• Work to complete: Some lines in the entries contain the word "Door". Copy all of them.

Collection entries
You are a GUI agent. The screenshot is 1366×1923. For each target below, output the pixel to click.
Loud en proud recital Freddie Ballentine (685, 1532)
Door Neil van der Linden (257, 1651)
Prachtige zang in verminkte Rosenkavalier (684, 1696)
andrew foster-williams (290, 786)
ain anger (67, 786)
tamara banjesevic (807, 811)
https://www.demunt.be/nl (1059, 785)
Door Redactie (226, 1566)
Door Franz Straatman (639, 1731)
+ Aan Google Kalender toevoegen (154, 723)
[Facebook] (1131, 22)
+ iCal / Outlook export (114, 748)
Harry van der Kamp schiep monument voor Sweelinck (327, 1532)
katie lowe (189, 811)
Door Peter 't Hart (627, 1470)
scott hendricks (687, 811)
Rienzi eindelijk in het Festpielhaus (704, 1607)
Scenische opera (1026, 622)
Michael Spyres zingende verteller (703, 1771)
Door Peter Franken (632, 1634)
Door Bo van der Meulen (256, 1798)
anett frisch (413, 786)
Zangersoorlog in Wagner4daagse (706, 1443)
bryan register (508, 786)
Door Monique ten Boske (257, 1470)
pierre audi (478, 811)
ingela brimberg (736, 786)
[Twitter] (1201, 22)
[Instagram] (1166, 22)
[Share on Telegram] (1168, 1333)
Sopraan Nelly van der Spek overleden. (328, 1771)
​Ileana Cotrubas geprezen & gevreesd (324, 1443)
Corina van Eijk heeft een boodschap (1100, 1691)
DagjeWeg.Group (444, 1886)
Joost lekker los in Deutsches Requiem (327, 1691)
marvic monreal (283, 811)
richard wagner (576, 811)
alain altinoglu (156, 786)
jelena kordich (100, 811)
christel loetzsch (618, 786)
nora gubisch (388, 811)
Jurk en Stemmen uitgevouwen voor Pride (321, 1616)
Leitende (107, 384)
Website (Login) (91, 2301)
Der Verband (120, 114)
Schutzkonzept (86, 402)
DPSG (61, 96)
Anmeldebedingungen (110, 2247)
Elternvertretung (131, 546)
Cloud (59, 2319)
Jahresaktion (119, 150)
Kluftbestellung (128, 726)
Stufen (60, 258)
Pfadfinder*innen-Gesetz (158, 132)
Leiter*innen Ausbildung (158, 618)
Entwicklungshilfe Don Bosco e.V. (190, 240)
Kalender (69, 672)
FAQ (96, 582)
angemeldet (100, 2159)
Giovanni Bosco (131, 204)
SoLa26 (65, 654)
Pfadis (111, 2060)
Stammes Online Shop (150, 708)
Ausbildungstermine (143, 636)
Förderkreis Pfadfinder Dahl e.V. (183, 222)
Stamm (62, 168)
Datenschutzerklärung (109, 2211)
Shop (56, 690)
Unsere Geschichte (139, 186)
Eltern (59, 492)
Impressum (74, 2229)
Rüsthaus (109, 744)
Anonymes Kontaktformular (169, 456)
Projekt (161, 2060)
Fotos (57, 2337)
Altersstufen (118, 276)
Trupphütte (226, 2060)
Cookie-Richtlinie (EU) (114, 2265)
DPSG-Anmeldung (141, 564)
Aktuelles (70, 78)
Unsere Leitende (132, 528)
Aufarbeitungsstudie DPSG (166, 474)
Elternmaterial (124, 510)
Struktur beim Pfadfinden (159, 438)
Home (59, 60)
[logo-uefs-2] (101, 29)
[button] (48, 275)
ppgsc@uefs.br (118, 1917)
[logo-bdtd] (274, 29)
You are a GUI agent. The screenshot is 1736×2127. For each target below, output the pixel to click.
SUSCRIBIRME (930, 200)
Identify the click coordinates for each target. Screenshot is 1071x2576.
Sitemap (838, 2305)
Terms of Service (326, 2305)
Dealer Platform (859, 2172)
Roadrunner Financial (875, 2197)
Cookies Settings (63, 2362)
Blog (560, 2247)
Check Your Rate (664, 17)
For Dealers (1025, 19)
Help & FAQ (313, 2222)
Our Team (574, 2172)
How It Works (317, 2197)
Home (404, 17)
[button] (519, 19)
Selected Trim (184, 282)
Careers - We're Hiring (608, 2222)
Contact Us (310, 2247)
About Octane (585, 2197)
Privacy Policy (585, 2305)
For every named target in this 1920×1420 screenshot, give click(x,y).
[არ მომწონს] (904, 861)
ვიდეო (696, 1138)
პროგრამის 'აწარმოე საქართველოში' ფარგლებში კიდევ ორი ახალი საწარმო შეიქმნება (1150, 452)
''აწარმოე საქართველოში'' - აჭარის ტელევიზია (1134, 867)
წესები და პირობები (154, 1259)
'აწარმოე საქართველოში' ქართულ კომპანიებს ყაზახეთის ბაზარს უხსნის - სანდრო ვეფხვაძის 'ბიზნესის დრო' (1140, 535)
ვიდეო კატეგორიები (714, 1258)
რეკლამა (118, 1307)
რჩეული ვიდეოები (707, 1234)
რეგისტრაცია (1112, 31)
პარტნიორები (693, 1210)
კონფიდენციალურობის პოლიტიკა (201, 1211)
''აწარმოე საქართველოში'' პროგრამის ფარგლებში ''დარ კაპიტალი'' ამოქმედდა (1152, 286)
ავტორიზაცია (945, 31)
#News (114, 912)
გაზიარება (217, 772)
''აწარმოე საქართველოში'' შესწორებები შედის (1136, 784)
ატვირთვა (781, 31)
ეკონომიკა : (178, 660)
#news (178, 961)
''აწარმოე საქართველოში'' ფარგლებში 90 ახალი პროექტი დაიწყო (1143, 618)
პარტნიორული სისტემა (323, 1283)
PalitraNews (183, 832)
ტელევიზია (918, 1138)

• Answer to the problem:
Door Neil van der Linden (257, 1651)
Door Redactie (226, 1566)
Door Franz Straatman (639, 1731)
Door Peter 't Hart (627, 1470)
Door Peter Franken (632, 1634)
Door Bo van der Meulen (256, 1798)
Door Monique ten Boske (257, 1470)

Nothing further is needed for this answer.